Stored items
+ + + + +

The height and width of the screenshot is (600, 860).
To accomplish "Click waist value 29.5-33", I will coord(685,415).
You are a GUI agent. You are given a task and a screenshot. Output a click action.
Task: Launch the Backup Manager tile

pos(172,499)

+ + + + +

Repeat every entry exactly as written above.

Answer below:
The height and width of the screenshot is (600, 860).
To accomplish "Click waist value 29.5-33", I will coord(685,415).
You are a GUI agent. You are given a task and a screenshot. Output a click action.
Task: Launch the Backup Manager tile

pos(172,499)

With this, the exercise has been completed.